Recruiting is the most frustrating part of HR today.  You know how to do it and what needs to be done, but it just seems like there are no people interested in your positions.  Hiring someone who is close enough feels like the best you can do sometimes, even when you know they likely won’t work.  But all that does is create a never ending cycle of recruiting.  The best way to end your recruiting dilemma is hire the right people at the beginning – and then keep them engaged!

Harvard Business Review states that 80 percent of bad employees are due to bad hiring practices. It is essential that you view your recruiting function as you would view a marketing project. Set your business up to be the employer of choice.  Have candidates coming to you with resumes before you even advertise a position.  And when you do advertise, make sure that you understand what you need and where to attract the candidates that will align with your organization.

Before you start to look for your next employee, ask yourself these questions:

  1. Why would someone want to work for me?
  2. What are the first impressions of our organization?
  3. Is social media painting the picture we want of our employees?
  4. Do our employees speak highly in the community of working here?
  5. Does our website easily convey the work environment and the type of jobs we have?

Creating positive answers to these questions are the building blocks of a successful recruiting program you can start today. The war for top talent is real, and you need to set your organization up to be the employer of choice in your community.

45 percent of all job seekers today look for new opportunities on mobile technology. You must create and own an employer brand that can be shared with candidates where they are. Dedicate a landing page on your website with images of employees doing meaningful and productive work. Talk about community involvement and the opportunity to grow with the organization on the website career page.

The ideal situation is to have a pool of qualified talent waiting for your next opening. This isn’t as hard to achieve as you might think. Participate in online and community forums where your employee base can be found. Agree to host events at your business, and collect names of those participants that would like to be contacted when openings occur.

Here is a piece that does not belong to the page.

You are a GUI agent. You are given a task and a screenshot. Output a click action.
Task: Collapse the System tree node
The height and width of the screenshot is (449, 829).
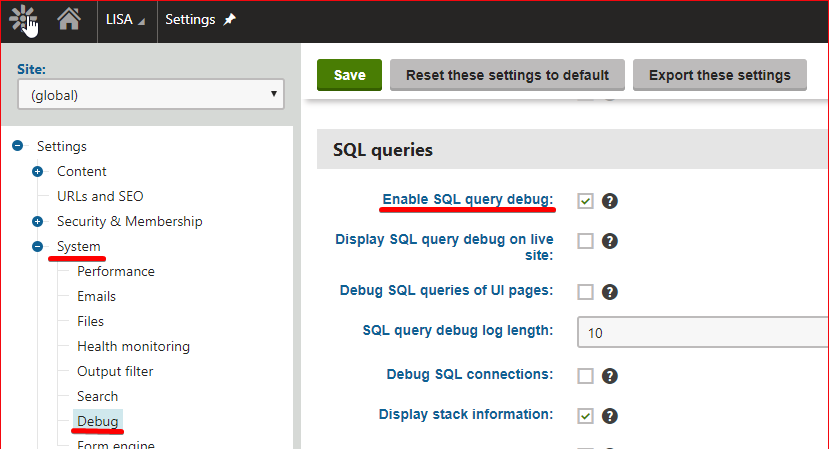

An active and rewarding employee referral program is a very effective way of ensuring your employees are keeping their eyes and ears open for the best and brightest as well. Consider what you pay to recruit one team member, and then give a bonus to employees who find great employees in a similar range. I always recommend you spread out the reward to ensure satisfactory performance, and consider giving an additional award to both the employee and new hire if both are employees after a specific period of time. For instance, what if each received $250 at the end of a year – but both had to still be employed? That helps both recruiting and retention.

As the job market continues to be tight, you must actively manage your recruiting funnel.  This is not an activity when you have job openings.  Creating a candidate pool should be part of the ongoing HR function.  You are responsible to ensure that the talent exists in your organization to meet business goals, so failure is not an option.